EXERCISE PROMPT: Below are entries with pictures among them; reproduce exactly, and only, the lines from the one containing "This screenshot has" down to the one containing "You are a GUI", without the pictures.

GIVEN DATA:
####################
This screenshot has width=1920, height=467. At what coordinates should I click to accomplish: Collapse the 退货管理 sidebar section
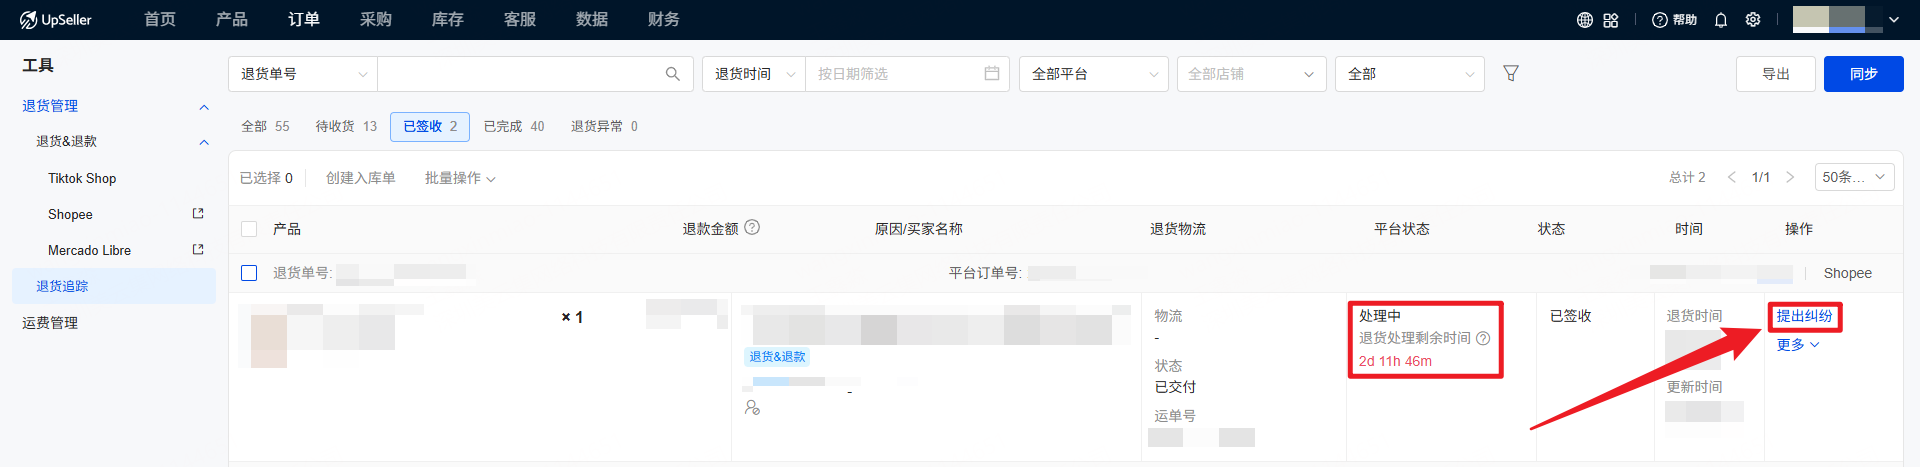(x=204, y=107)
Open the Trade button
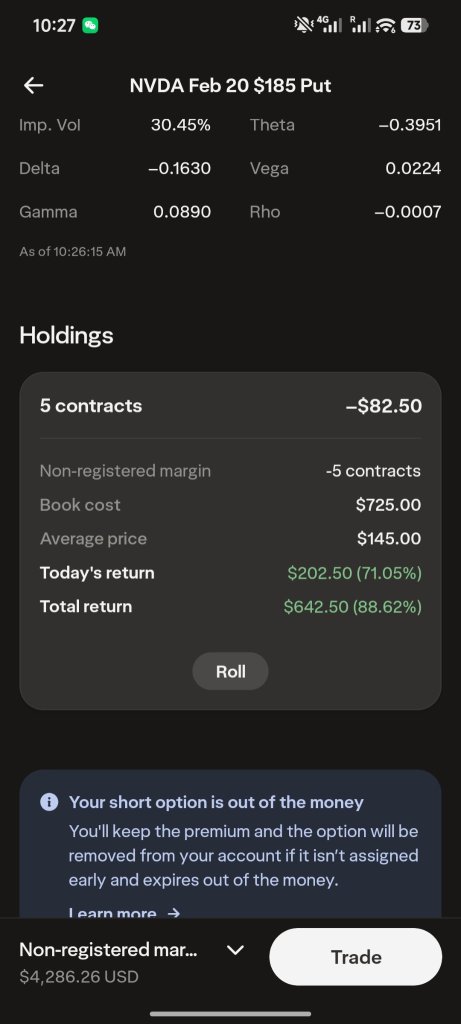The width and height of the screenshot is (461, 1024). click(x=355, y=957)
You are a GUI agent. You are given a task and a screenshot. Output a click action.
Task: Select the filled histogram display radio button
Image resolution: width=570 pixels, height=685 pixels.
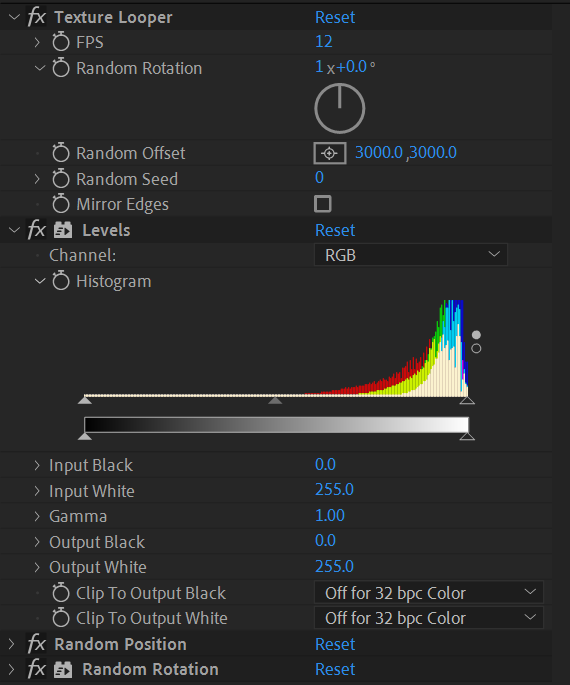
####################
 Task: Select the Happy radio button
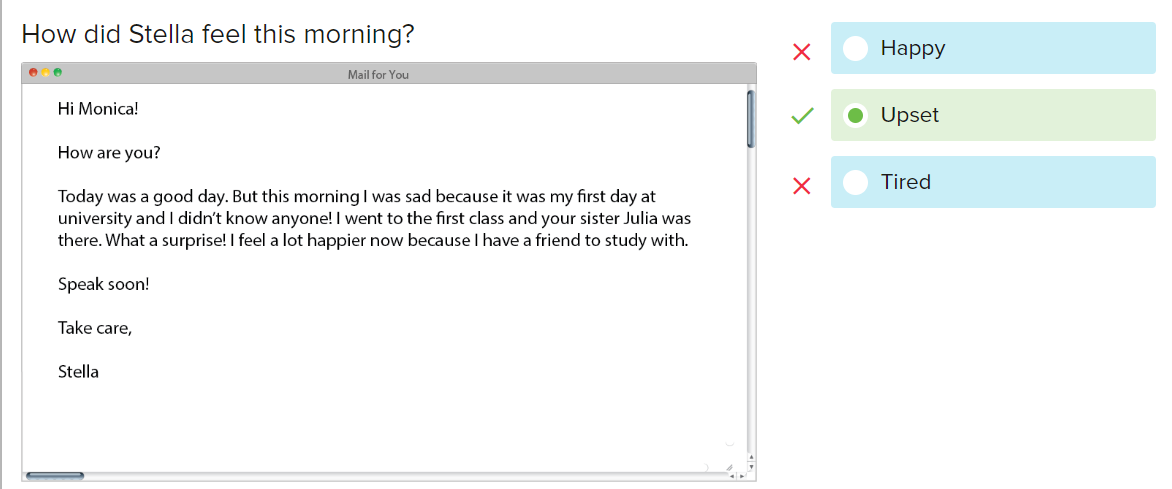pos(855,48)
####################
ANSWER FOR THIS EXERCISE:
This screenshot has width=1920, height=467. At what coordinates should I click to accomplish: Collapse the 退货管理 sidebar section
(x=204, y=107)
Open the Trade button
The width and height of the screenshot is (461, 1024). click(x=355, y=957)
You are a GUI agent. You are given a task and a screenshot. Output a click action.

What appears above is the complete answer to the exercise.